The authors describe the vision of optimal patient advocacy as patients feeling informed and empowered to make appropriate decisions about their care. The three key areas the patient panel identified for making that vision a reality are: "including the patient voice in all healthcare decisions and drug development, ensuring equitable access to the best evidence-based treatments and educate patients fully in their care decision process, and honoring patient priorities in all care innovations and policies." The way those key areas look in practice are described throughout the paper.

The authors explain that diverse patient voices should be included, especially those from populations at higher risk of contracting and dying from COVID-19. These patient voices should drive outcomes of interest for transplant centers and educators. Patients were once encouraged to bring family members along with them to care, but due to the COVID-19 pandemic they are no longer able to do so. Patients and their families should strive to find new ways to engage in care and provide support, while also recognizing there may be increased burden on caregivers for immunocompromised kidney recipients.

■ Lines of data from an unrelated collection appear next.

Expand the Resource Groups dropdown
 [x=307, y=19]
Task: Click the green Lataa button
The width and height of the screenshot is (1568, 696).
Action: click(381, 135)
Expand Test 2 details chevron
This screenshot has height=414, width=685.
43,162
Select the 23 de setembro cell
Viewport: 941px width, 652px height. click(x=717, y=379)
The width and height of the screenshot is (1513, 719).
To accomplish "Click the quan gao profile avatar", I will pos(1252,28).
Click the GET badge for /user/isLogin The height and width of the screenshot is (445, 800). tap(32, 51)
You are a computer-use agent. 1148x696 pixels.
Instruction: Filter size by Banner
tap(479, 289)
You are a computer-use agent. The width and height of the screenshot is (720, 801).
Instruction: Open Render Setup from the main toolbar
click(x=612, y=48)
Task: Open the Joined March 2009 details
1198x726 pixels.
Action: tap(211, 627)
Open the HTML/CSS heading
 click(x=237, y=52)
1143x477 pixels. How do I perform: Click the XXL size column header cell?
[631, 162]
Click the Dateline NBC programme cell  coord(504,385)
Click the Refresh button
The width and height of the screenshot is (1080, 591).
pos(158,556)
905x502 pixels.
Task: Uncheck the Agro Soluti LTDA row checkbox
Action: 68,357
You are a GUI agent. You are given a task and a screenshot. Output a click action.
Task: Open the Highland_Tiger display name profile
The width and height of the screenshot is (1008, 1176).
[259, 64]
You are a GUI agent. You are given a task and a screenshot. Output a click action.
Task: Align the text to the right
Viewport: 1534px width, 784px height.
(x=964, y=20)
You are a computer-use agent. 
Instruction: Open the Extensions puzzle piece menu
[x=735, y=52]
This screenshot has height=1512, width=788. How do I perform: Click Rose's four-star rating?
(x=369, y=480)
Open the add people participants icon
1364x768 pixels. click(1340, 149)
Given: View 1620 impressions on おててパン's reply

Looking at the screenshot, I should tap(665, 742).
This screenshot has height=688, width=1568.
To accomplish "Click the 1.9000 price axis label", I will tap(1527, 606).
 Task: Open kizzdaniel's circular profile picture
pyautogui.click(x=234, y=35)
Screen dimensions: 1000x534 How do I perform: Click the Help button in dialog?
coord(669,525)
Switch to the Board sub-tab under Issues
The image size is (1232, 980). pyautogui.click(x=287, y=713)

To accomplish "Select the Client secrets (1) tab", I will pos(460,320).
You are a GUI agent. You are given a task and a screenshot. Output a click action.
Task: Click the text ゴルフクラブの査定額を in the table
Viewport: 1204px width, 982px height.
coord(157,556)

Centers should be providing equitable access to up-to-date information for their patients about how their care is impacted by answering questions like, what precautions is the center taking to prevent the spread of COVID-19? It is vital that this information be health literate, written at a 6th grade reading level, and in multiple languages, so that all patients can be informed and make empowered choices about their care. It also means that educational information should be disseminated through multiple channels like text messages, social media, and emails so that patients have easy access to the information they need to make empowered decisions.

Lastly, optimal patient advocacy at the policy level includes changes like the Comprehensive Immunosuppressive Drug Coverage for Kidney Transplant Patients Act which makes life-sustaining immunosuppressive drugs covered by Medicare beyond the former 36-month post-transplant coverage period.

Patient empowerment is essential through the COVID-19 pandemic given changes in the healthcare system, and transplant recipients' increased risk of contracting COVID-19 and suffering negative outcomes. Patient advocacy is not simply a moral imperative. If we are acting as true patient advocates and empowering patients in their own healthcare, this commitment will result in more patients being alive and thriving--the entire purpose of healthcare itself."

Dr. Amy Waterman, Deputy Director, Terasaki Institute for Biomedical Innovation and leader of the Transplant Research and Education Center (TREC)

In addition to the information provided in the body of the article, the authors include a table in the publication with specific action steps to overcome barriers to optimal transplant patient advocacy.